Earlier this year, CureDuchenne launched the Durable Medical Equipment (DME) Guide — a comprehensive website to help take the guesswork out of finding the right mobility equipment for Duchenne patients.
“With a commitment to supporting the Duchenne community with best practices in care until a cure is found, we are thrilled to offer the online DME Guide to families,” Debra Miller said in a press release announcing the launch. “While parents and caregivers are determined to find the equipment that will help keep their loved ones active in any way possible, we are determined to help them make the best decisions by providing them with all the resources they need in one place.”
The DME Guide, to be updated regularly, offers information on wheelchairs, orthoses, home equipment and respiratory devices. It also features helpful links and downloadable information about equipment and proper use, as well as educational videos produced by CureDuchenne.

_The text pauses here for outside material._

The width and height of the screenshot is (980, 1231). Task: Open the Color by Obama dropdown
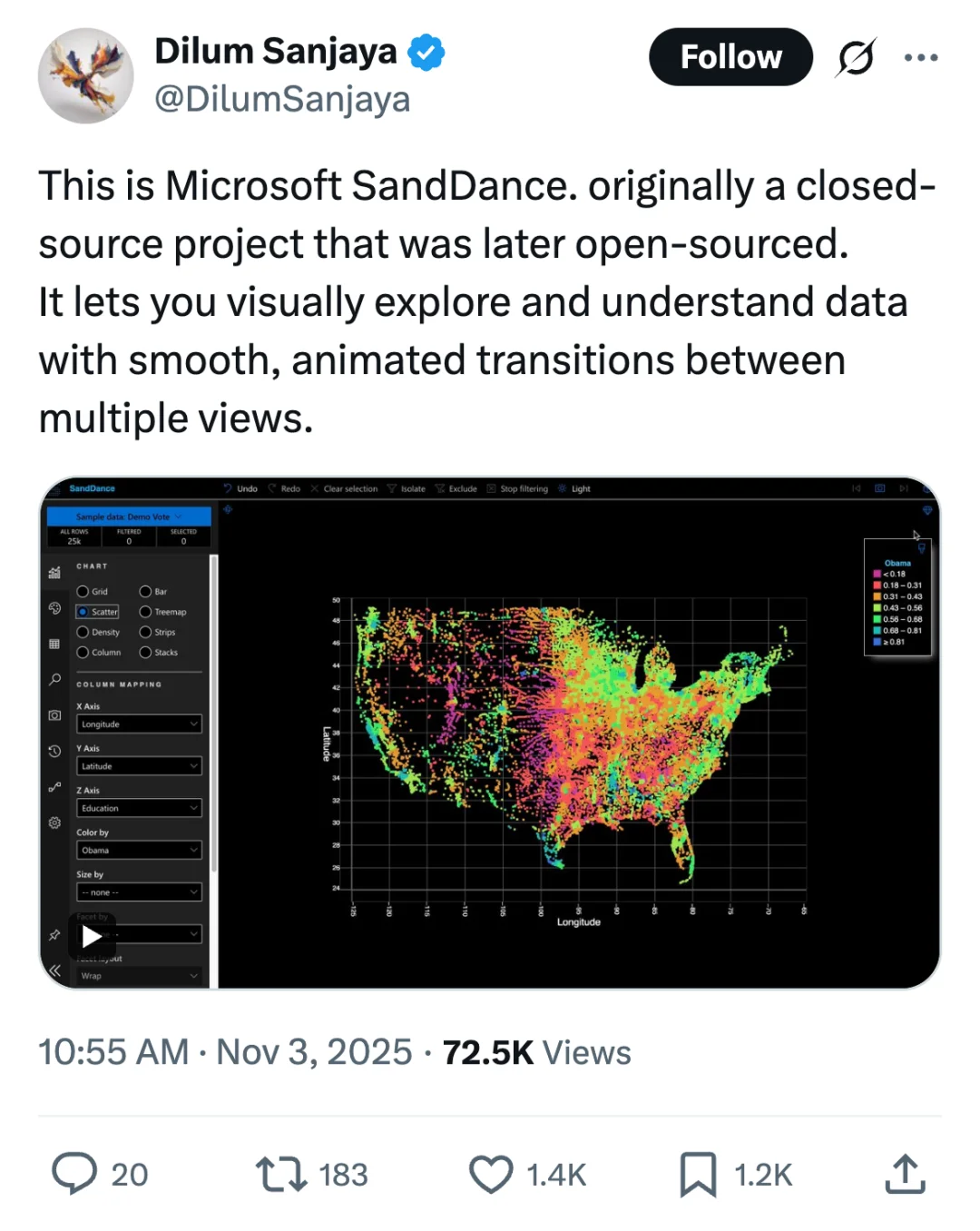coord(139,851)
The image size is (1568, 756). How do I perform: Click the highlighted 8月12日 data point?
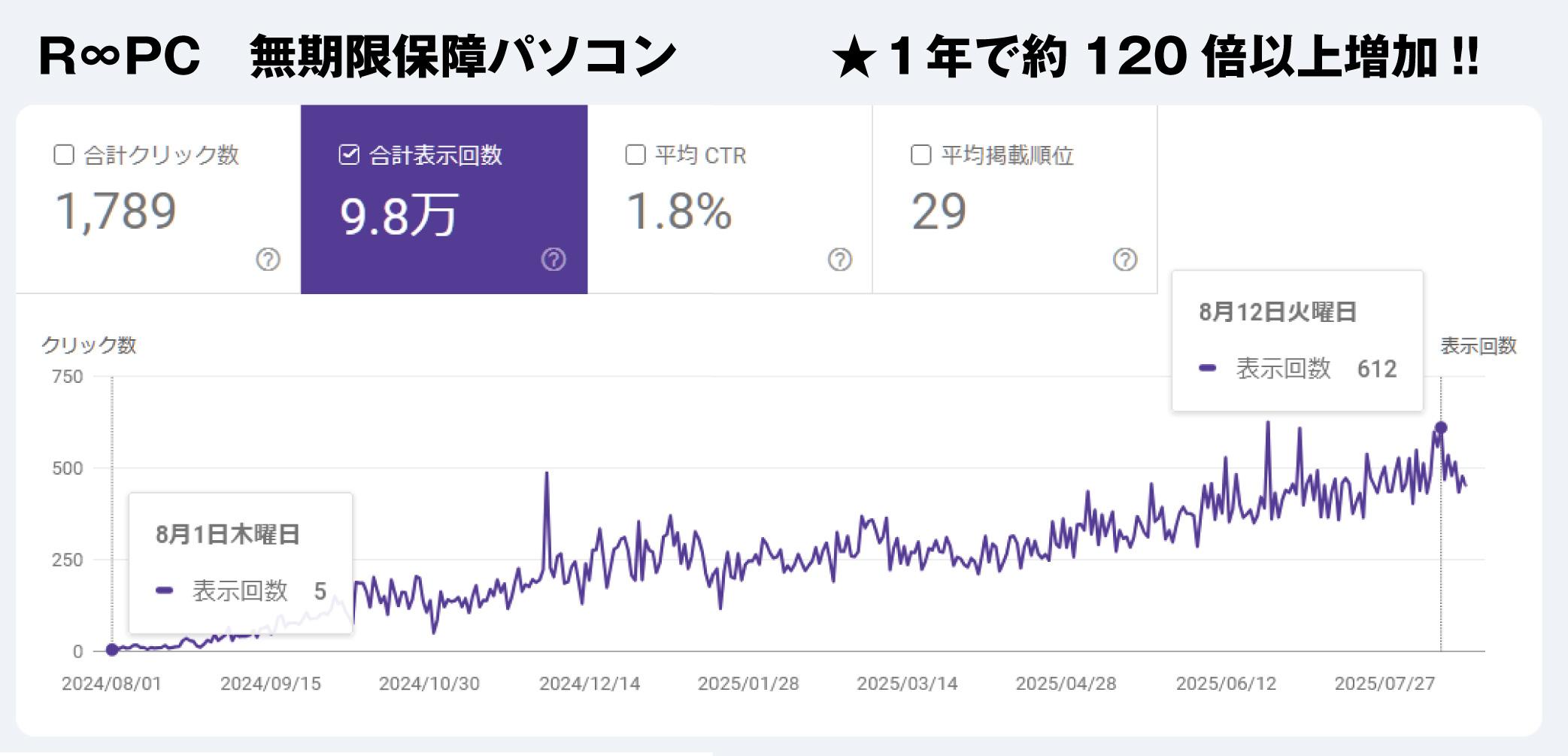tap(1441, 428)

Erin Frey to head advocacy efforts
In other news, CureDuchenne has tapped Erin Frey as its first senior director of advocacy.
Frey, whose hiring was announced in August, will seek to build relationships and alliances that foster the health and outreach of CureDuchenne for families. She’ll also work with regulatory bodies, state legislatures, professional organizations, drug companies, and other advocacy groups.
“We are very excited to have Erin join our team,” Debra Miller said. “This is a new position at CureDuchenne, and we look forward to working with her to open new doors that lead to innovative ways to better serve all stakeholders in the Duchenne community.”
Frey has a bachelor’s degree in psychology from the University of Illinois-Chicago. She joins CureDuchenne from Baebies, a growth-stage startup company, where she facilitated national and regional newborn screening coalitions in an effort to expand such screening across the U.S.
“I came to know CureDuchenne over the past year and am excited to bring my expertise in advocacy to help advance the organization’s mission to find a cure for Duchenne and develop new programs that enhance care and services for the Duchenne community,” Frey said.
As an investor in Baebies, CureDuchenne worked closely with Frey to develop a Duchenne newborn screening program that is now being rolled out in hospitals across the country.